Отец Тихон отвел Стаса в сторонку и тихо, чтобы не слышали другие, сказал:
- Это теперь, пробыв несколько дней под наказанием взаперти, ты можешь хотя бы приблизительно представить, каково быть вечно в аду, без Бога! Только теперь, впервые узнав, что такое любовь, можешь хоть немного представить, как любит нас Бог! И как ты сам должен любить Его! И только теперь ты сможешь услышать меня. И я, наконец, отвечу: да, смерти нет! Так что и не надейся, - улыбнулся он, - умереть тебе не удастся, даже если бы ты и захотел. После жизни только и начнется настоящая жизнь! Но это только первая часть ответа на твой вопрос…
- А, что есть и вторая? – удивился Стас, который уже не мог прийти в себя от радости.
- Да! - отец Тихон стал объяснять ему, что жизнь – это школа вечности, и как Стас должен жить дальше…
Но тот уже почти не слышал, что говорится. Он с трудом дослушал священника до конца и со всех ног бросился домой, где, сразу ворвавшись в кабинет отца, закричал:
- Оно есть! Есть!! Есть!!!
- Что есть? – оторвавшись от диссертации, недоуменно посмотрел на него Сергей Сергеевич.
- Лекарство от смерти! И - бессмертие!
5
На какое-то время Стас даже потерял ощущение реальности…
На следующее утро ровно в восемь сорок пять, Макс забрался на колокольню и, дождавшись, когда Григорий Иванович махнет ему рукой, дернул за толстый трос.
- Бом-м! – радостно раздалось над Покровкой. – Бом! Бом!
И затем начался такой перезвон, какого, наверное, уже лет сто не знала округа.
Так отец Тихон с прихожанами встретил архиерея с отцом благочинным. Они вышли из машины и с приятным удивлением стали осматриваться вокруг. Священник, не веря, трогал стены, дверь, окна, а старенький седой архиепископ благословлял подходящих к нему людей.
Потом началась служба.
Стас стоял в храме рядом с Ваней, Леной и папой. Здесь были все, кроме мамы, которая, как ее ни просили, так и занялась своей стиркой, дяди Андрея, лежащего в больнице, и Юрия Цезаревича.
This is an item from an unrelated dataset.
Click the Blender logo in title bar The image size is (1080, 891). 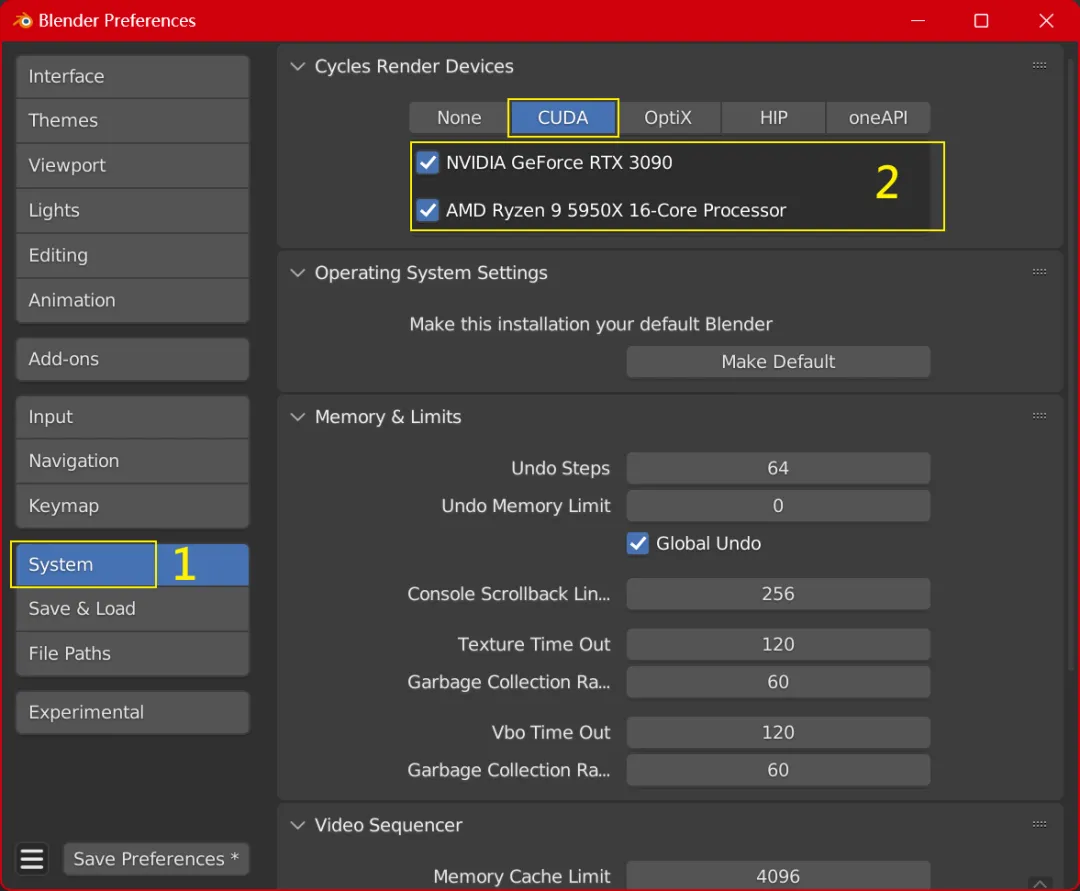pos(23,21)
Мэр неуверенно топтался на пороге, словно успокаивая себя тем, что он, вроде, как и тут и там, а ещё и за порядком следит. Хотя за порядком и без него было кому смотреть. Начальник ОМОНа, наверное, со всем своим отрядом пожаловал на охрану храма.
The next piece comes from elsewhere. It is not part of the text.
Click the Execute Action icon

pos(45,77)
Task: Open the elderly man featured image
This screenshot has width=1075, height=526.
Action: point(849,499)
Стас мало что понимал в церковной службе. Он больше озирался по сторонам и смотрел, как красиво стало вокруг. Трудно было даже поверить, что всего лишь месяц назад здесь были голые стены и одна, чудом сохранившаяся, фреска. Теперь со всех сторон на него смотрели строгие лики и ласковые глаза святых. Ярко горели свечи. Краснели перед иконами лампады. И очень красиво пел хор.
То и дело выходивший на амвон дьякон, громко возглашал молитвы, и певчие, подхватывая их окончания, пели «Господи, помилуй!».
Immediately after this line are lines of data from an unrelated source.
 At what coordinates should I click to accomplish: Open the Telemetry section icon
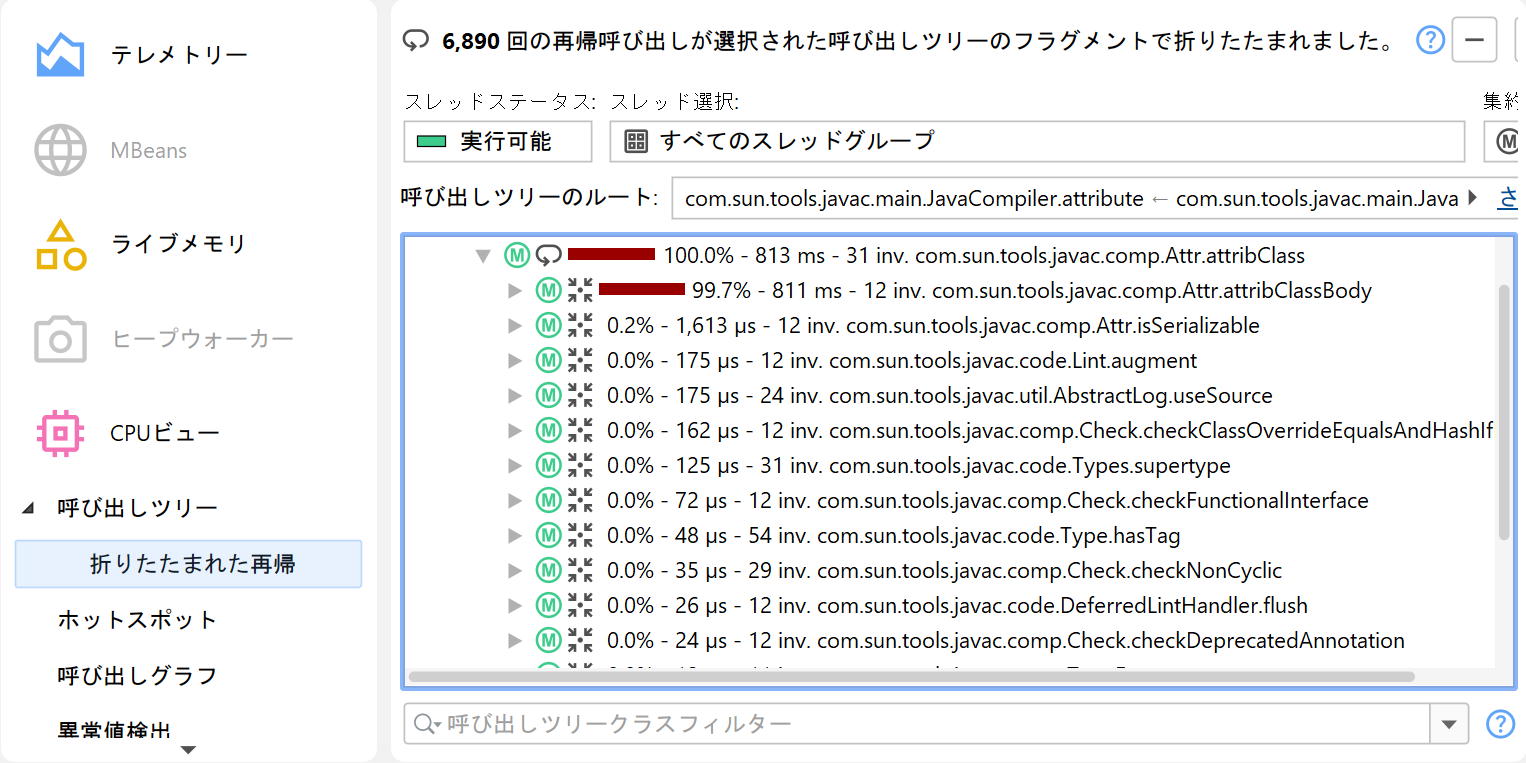coord(60,55)
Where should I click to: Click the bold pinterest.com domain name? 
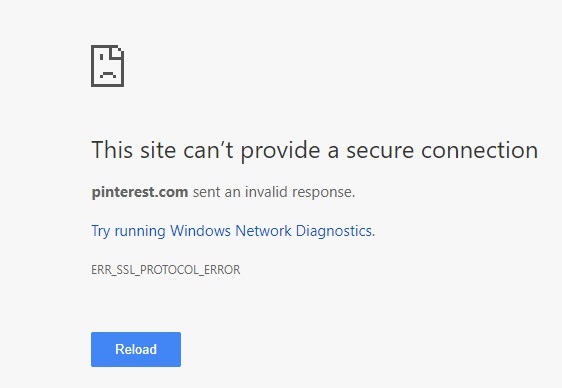(140, 192)
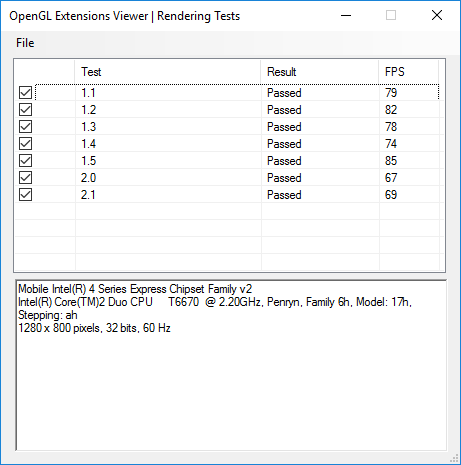Image resolution: width=461 pixels, height=465 pixels.
Task: Click inside the system information text box
Action: (231, 366)
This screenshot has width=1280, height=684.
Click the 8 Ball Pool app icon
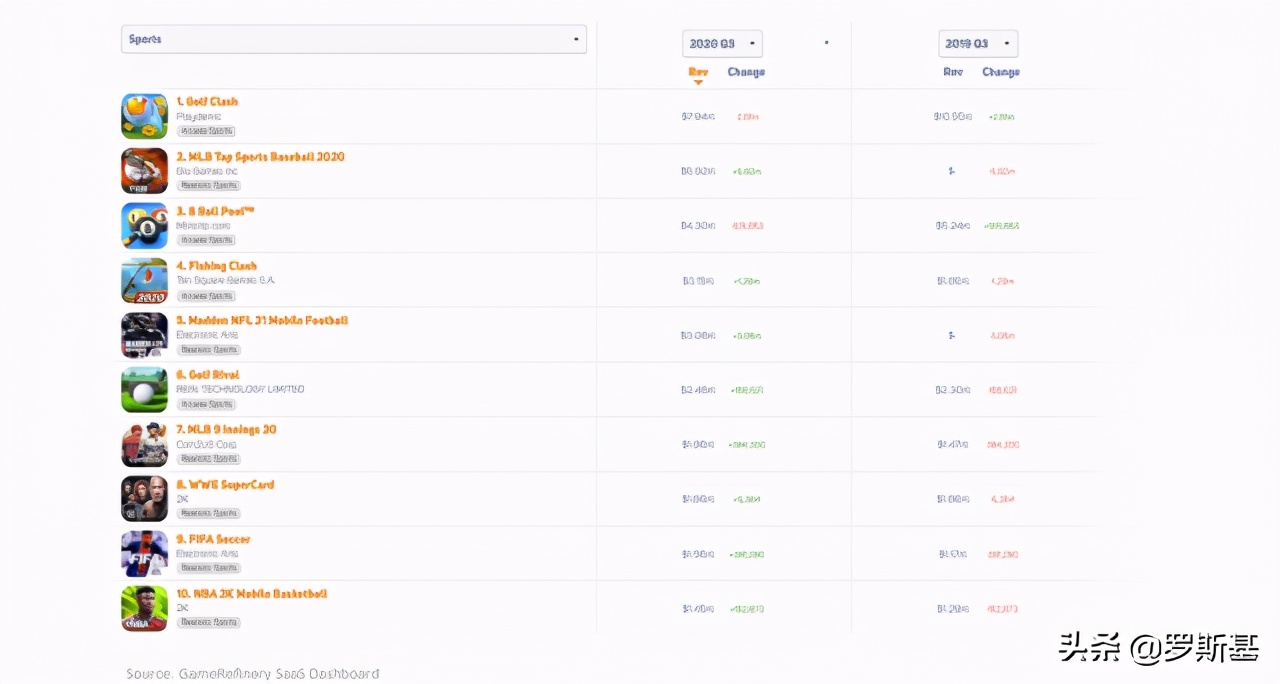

На какое-то время Стас потерял ощущение реальности происходящего и очнулся только тогда, когда из алтаря вышел отец Тихон. Оглядевшись вокруг, он сказал:
«Во имя Отца и Сына и Святаго Духа!»
«Аминь!» - негромко отозвались люди, подаваясь вперед.
«Господи, ну, что же мне сказать им?»
«Господи, благослови!»
- Вот и восстановили мы с вами храм, - начал отец Тихон, - вновь над Покровкой засиял Покров Пресвятой Богородицы. Но если кто думает, что на этом дело кончено, тот глубоко ошибается. Дело только начинается! Теперь очередь каждого приняться за восстановление храма… своей души. Хорошо, если человек, - отец Тихон посмотрел на Ваню, Стаса, Лену, улыбнулся им, - начнёт это делать с детства. Но и в тридцать, и в пятьдесят, и даже в семьдесят лет, - тут дед Капитон, встретившись глазами с отцом Тихоном, потупил их, - не поздно приняться за самое главное дело в жизни, и как мы с вами очищали храм от свалки всякого рода нечистот и всего того, чем он был замусорен, так же должны очищать свою душу от всякой злобы! Ладно ещё, если храм души человека не взорван и на его месте не построено какое-нибудь казино или развлекательный центр…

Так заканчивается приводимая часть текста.